Nombres poco recordados en la historia de la moda hay algunos, pero en ocasiones, dentro de una misma familia, un artista recibe todos los focos, mientras los miembros secundarios de la estirpe pasan más desapercibidos. Es lo que sucedió con la emblemática Baba Beaton quien, junto a su hermana mayor Nancy, era conocida como una de las Beaton Sisters, populares en el periodo de entreguerras. Y es que su carrera en la industria de la fotografía, como modelo de la época, está ligada a la de su hermano Cecil Beaton, ilustre creativo y genio del retrato. El joven Cecil se estrenó en 1926, con tan solo 22 años, en el universo de la imagen social, con una exposición fotográfica en Londres que le abrió las páginas de VOGUE (cabecera para la que trabajó durante 30 años). Fascinado por la alta sociedad del país, pronto logró convertirse en el fotógrafo de la familia real británica, además de cultivarse como escenógrafo y diseñador de vestuario en cintas como My Fair Lady o Gigi.

Cecil Beaton pasea junto a sus hermanas Baba y Nancy

Cecil Beaton pasea junto a sus hermanas, Baba y Nancy.Cordon Press / Topfoto

Y en esta ecuación, ¿dónde encaja su hermana Baba Beaton? La socialite inglesa fue, además de asistente y compañera fiel de Cecil, su mejor musa. Todo comenzó en el seno familiar, pues los Beaton habían nacido en Hampstead (Londres) y crecido al calor de sus padres, un comerciante maderero y su esposa, amante de las artes. Ambos dieron forma a una acomodada vida, de clase media alta, para sus hijos, que eran un total de cuatro. Barbara Jessica Hardy Beaton evolucionó hasta convertirse en una estilosa y llamativa jovencita que empezó a posar para las instantáneas experimentales de su hermano ya a mediados de los años 20.
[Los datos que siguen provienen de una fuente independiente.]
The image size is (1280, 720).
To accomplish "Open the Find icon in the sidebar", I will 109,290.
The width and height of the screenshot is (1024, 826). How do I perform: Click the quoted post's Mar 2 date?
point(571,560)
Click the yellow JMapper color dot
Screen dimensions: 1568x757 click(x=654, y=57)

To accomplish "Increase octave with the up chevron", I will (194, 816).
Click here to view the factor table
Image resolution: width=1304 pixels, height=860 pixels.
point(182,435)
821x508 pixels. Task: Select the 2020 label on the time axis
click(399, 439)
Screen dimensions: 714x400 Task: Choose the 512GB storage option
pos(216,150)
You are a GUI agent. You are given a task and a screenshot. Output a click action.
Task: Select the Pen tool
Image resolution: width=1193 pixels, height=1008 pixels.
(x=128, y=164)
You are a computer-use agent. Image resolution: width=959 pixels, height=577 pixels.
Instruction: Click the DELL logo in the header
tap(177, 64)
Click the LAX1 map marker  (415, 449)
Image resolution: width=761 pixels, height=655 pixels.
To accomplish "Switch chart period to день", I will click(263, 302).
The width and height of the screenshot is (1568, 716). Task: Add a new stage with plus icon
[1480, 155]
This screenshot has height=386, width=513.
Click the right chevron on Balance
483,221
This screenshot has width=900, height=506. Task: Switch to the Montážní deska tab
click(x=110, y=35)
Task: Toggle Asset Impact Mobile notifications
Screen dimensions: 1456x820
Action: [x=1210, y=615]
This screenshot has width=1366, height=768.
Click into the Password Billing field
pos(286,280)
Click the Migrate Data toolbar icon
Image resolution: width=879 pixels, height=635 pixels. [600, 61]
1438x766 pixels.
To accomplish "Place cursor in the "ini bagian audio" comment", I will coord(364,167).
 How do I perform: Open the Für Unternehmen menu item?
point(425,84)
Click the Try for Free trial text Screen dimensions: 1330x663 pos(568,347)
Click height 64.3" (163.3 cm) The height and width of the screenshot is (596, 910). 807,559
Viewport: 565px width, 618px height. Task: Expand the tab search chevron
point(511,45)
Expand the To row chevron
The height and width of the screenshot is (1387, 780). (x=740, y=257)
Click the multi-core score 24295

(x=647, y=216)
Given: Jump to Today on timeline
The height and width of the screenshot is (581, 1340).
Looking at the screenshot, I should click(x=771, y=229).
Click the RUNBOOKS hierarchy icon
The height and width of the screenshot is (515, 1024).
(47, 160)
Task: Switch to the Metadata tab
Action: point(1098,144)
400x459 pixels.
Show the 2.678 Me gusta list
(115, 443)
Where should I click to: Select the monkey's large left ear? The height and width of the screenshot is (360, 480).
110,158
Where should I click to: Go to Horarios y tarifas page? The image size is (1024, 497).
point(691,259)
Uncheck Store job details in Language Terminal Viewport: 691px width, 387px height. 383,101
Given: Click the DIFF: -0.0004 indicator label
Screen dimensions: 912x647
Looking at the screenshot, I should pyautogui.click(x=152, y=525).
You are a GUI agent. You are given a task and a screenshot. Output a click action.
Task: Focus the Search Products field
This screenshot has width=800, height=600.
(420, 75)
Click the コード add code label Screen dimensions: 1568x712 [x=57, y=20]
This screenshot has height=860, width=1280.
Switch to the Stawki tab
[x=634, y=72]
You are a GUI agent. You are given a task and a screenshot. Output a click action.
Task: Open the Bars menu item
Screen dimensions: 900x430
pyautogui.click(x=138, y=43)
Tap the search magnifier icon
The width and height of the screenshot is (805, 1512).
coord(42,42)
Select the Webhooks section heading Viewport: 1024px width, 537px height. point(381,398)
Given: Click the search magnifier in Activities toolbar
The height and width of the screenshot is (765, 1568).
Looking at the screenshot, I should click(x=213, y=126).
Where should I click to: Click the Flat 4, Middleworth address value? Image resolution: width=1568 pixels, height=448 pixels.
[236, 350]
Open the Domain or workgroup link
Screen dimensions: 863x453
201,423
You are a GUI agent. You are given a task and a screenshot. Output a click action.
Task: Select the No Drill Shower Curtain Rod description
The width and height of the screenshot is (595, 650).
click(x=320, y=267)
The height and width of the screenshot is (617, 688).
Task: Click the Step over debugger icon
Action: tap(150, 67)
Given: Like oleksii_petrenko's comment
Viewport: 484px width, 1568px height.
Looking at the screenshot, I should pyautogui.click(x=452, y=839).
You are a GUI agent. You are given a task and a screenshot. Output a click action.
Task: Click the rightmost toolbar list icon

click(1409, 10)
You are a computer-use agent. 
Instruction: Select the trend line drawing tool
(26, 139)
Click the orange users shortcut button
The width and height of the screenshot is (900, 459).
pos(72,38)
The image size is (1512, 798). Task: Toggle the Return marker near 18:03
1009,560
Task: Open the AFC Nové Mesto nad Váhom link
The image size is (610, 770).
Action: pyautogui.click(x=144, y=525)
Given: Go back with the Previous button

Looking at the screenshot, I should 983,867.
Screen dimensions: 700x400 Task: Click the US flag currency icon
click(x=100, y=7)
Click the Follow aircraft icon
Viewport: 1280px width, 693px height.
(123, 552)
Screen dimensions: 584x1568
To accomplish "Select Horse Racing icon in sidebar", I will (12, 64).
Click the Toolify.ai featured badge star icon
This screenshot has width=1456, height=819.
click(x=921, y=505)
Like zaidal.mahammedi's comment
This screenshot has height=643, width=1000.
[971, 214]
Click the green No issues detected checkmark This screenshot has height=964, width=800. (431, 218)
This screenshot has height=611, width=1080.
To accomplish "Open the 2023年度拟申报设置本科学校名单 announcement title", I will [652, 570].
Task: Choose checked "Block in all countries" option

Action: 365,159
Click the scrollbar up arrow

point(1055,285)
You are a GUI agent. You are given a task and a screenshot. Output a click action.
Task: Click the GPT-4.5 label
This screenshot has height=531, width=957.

Él vivía centrado en aupar el apellido de su familia y llegó a sobornar al jefe de sociedad de The Times. Además, vivía centrado en aplicar diferentes técnicas fotográficas a sus retratos, siempre centrado en la innovación con sus hermanas al otro lado del objetivo. En 1930, el fotógrafo incluyó a Baba Beaton en su libro The Book of Beauty, donde recopilaba a las mujeres más hermosas de su tiempo, en un homenaje a los rostros públicos del momento. La obra se inspira en los títulos (profusamente decorados con flores) de la era victoriana y refleja la fascinación que Cecil Beaton sentía por el sexo femenino.